* **Document passage**:
Start of Block

Extracts of Fruits and Vegetables Activate the Antioxidant Response Element in IMR-32 Cells, J Nutr. 2015 Jul 29, Orena S1, Owen J1, Jin F2, Fabian M2, Gillitt ND2, Zeisel SH3.
- 1University of North Carolina at Chapel Hill Nutrition Research Institute, Kannapolis, NC;
- 2Dole Nutrition Research Laboratory, Kannapolis, NC; and.
- 3University of North Carolina at Chapel Hill Nutrition Research Institute, Kannapolis, NC; Department of Nutrition, Gillings School of Global Public Health, University of North Carolina at Chapel Hill, Chapel Hill, NC email@example.com.
The biological effects of antioxidant nutrients are mediated in part by activation of antioxidant response elements (AREs) on genes for enzymes involved in endogenous pathways that prevent free radical damage. Traditional approaches for identifying antioxidant molecules in foods, such as total phenolic compound (TP) content or oxygen radical absorption capacity (ORAC), do not measure capacity to activate AREs.
The goal of this study was to develop an assay to assess the ARE activation capacity of fruit and vegetable extracts and determine whether such capacity was predicted by TP content and/or ORAC activity.
Fruits and vegetables were homogenized, extracted with acidified ethanol, lyophilized, and resuspended in growth medium. Human IMR-32 neuroblastoma cells, transfected with an ARE-firefly luciferase reporter, were exposed to extracts for 5 h. Firefly luciferase was normalized to constitutively expressed Renilla luciferase with tertiary butylhydroquinone (tBHQ) as a positive control. TP content and ORAC activity were measured for each extract. Relations between TPs and ORAC and ARE activity were determined.
A total of 107 of 134 extracts tested significantly activated the ARE-luciferase reporter from 1.2- to 58-fold above that of the solvent control (P < 0.05) in human IMR-32 cells. ARE activity, TP content, and ORAC ranked higher in peels than in associated flesh. Despite this relation, ARE activity did not correlate with TP content (Spearman ρ = 0.05, P = 0.57) and only modestly but negatively correlated with ORAC (Spearman ρ = -0.24, P < 0.01). Many extracts activated the ARE more than predicted by the TP content or ORAC.
The ARE reporter assay identified many active fruit and vegetable extracts in human IMR-32 cells. There are components of fruitsand vegetables that activate the ARE but are not phenolic compounds and are low in ORAC. The ARE-luciferase reporter assay is likely a better predictor of the antioxidant benefits of fruits and vegetables than TP or ORAC.
© 2015 American Society for Nutrition.

End of Block

* **Directions**: Reproduce verbatim the passage of the fruit and vegetable extract abstract starting at "- 3University of" and ending at "and/or ORAC activity.".

* **Recorded information**:
Start of Block

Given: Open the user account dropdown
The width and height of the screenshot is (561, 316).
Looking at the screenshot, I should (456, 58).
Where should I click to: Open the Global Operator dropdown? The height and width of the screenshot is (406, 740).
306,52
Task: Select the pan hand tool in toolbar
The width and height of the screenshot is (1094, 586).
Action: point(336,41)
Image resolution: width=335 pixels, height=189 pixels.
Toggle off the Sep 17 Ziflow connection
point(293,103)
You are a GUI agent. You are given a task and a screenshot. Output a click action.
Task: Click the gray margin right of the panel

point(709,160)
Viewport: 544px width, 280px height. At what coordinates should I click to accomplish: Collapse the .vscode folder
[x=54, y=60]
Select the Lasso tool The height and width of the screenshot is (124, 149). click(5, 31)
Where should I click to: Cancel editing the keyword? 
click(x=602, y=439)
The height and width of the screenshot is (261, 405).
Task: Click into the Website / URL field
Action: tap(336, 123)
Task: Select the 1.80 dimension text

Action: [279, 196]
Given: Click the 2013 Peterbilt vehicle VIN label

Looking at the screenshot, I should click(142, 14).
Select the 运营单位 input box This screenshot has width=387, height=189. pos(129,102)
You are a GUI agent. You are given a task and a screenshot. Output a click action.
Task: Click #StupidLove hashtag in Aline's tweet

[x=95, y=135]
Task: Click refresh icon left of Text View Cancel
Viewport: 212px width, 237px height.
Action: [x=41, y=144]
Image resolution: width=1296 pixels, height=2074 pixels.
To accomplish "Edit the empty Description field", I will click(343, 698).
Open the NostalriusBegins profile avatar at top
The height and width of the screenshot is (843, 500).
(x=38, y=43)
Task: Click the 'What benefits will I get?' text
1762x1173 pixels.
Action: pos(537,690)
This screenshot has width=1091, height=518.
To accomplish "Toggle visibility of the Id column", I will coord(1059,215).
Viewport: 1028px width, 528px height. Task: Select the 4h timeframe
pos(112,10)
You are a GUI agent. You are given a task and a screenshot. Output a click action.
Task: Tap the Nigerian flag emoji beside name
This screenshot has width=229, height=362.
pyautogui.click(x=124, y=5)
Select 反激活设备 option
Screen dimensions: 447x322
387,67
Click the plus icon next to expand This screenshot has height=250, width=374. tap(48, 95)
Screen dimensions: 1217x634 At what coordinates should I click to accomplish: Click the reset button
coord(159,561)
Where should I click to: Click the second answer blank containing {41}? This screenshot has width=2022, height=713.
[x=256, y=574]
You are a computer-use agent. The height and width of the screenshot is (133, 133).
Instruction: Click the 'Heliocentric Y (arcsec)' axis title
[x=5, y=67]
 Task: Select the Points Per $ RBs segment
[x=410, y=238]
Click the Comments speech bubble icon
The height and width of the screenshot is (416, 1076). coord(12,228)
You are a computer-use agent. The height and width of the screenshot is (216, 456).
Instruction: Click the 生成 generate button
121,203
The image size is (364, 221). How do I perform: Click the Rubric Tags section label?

End of Block

* **Response to the exercise**:
- 3University of North Carolina at Chapel Hill Nutrition Research Institute, Kannapolis, NC; Department of Nutrition, Gillings School of Global Public Health, University of North Carolina at Chapel Hill, Chapel Hill, NC email@example.com.
The biological effects of antioxidant nutrients are mediated in part by activation of antioxidant response elements (AREs) on genes for enzymes involved in endogenous pathways that prevent free radical damage. Traditional approaches for identifying antioxidant molecules in foods, such as total phenolic compound (TP) content or oxygen radical absorption capacity (ORAC), do not measure capacity to activate AREs.
The goal of this study was to develop an assay to assess the ARE activation capacity of fruit and vegetable extracts and determine whether such capacity was predicted by TP content and/or ORAC activity.